An example Product Message is provided below. The following document has provided a single identifying property, its external identity for the integration MyExampleIntegration. The value of the external identity is 101. If this document were to be published to SyncHive, the external identity would be first used to find a pre-existing document with that external identity, if found the pre-existing document would be updated with the new data, otherwise a new record would be created, and a Hive ID issued.

{
"schemaName": "limber",
"schemaVersion": "2.1.0",
"shapeName": "Product",
"dataId": {
"@type": "DataReference",
"schemaName": "limber",
"shapeName": "Product",
"externalIdentities": [
{
"integrationKey": "MyExampleIntegration",
"externalId": "101"
}
]
},
"dataAction": "PUBLISH",
"mode": "LIVE",
"integrationKey": "MyExampleIntegration",
"data": {
"@type": "Product",
"name": "My Example Product",
"externalIdentity": [
{
"@type": "ExternalID",
"internalType": "Product",
"externalSystemCode": "MyExampleIntegration",
"externalId": "101"
}
]
},
"storeKey": "limber"
}

Outbound Patterns

For resolving identities outbound, there are two recommended patterns:

  1. Hive ID Identity Resolution
  2. External ID Identity Resolution

Both identity resolution mechanisms have their own pros and cons, but wherever possible, the Hive ID Identity Resolution pattern is recommended. The prime reason for this is robustness. In cases where Hive ID Identity Resolution is not possible, External IDs are a fine backup.

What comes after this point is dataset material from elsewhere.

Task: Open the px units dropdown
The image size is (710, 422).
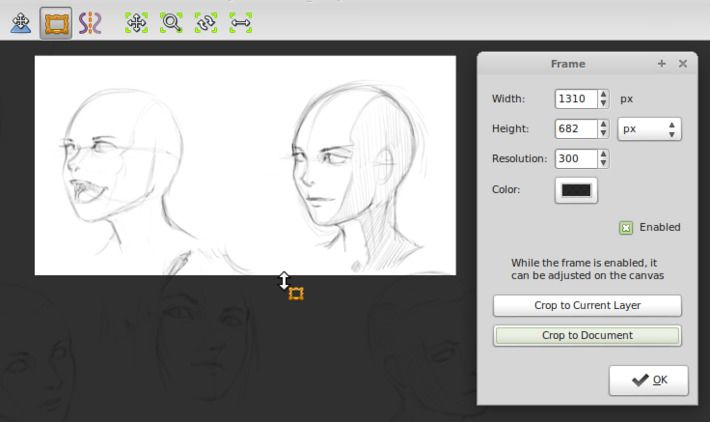Action: point(650,129)
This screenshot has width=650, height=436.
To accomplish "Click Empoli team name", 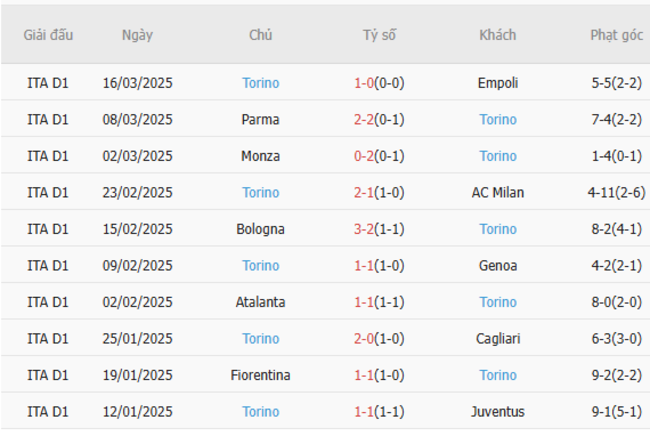I will [x=497, y=83].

Hive ID Identity Resolution

Hive ID Identity Resolution, is a pattern where the Hive ID is written into the external system. The Hive ID is then used to link to a record in an external system. All records published by SyncHive to a connector have a Hive ID.

Pros

  • Can handle asynchronous publications
  • More robust as there is no need to write the External ID back into SyncHive

Cons

  • Generally need to read the external system efficiently to do an update
  • External system needs to have a field to hold the Hive ID
  • Hive ID in the external system may be user editable
  • Ideally the external system can atomically create a record and write the Hive ID

The steps to follow for Hive ID Identity Resolutions are:

  1. Check if a record exists in the external system using the Hive ID from SyncHive
    1. If so then update the record in the external system
    2. Else create a new record in the external system, ensuring the Hive ID is written as well

Asynchronous Writes

Hive ID Identity Resolution is necessary for asynchronous integrations with an external system. Generally in this scenario, an external ID is not availble to link to immediately, and so a Hive ID is required to be able to link the record in an external system with the record in SyncHive.

Linking External IDs

Although not strictly necessary, it is still recommened to link an external ID for the record.

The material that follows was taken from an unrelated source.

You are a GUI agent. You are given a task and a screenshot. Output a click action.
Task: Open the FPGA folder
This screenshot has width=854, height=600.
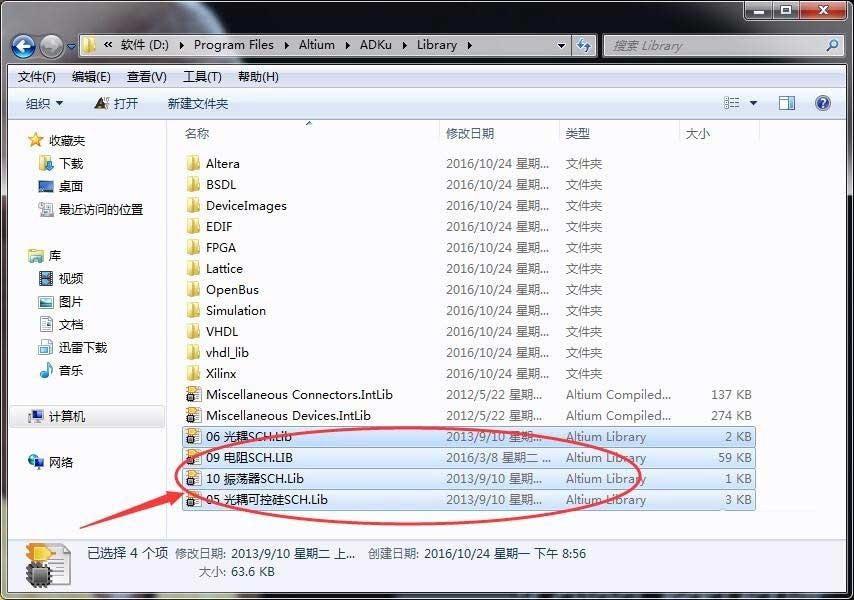222,247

External ID Identity Resolution

External ID Identity Resolution, is a pattern where after writing into an external system, the external system's record identifier is written back into SyncHive against the record. The external ID in SyncHive is then used to link to a record in an external system.

Pros

  • External System doesn't need a field to hold the Hive ID

Cons

  • Need to store the External ID back into SyncHive (which may transiently fail)
  • Cannot handle asynchronous writes

The steps to follow for External ID Identity Resolutions are:

  1. Check if the document from SyncHive has an external ID
    1. If so use the external ID to update the record in the external system
    2. Else write the record into the external system and return the external ID to SyncHive

Outbound Sequencing Order

Outbound sequencing is soley done by Hive IDs.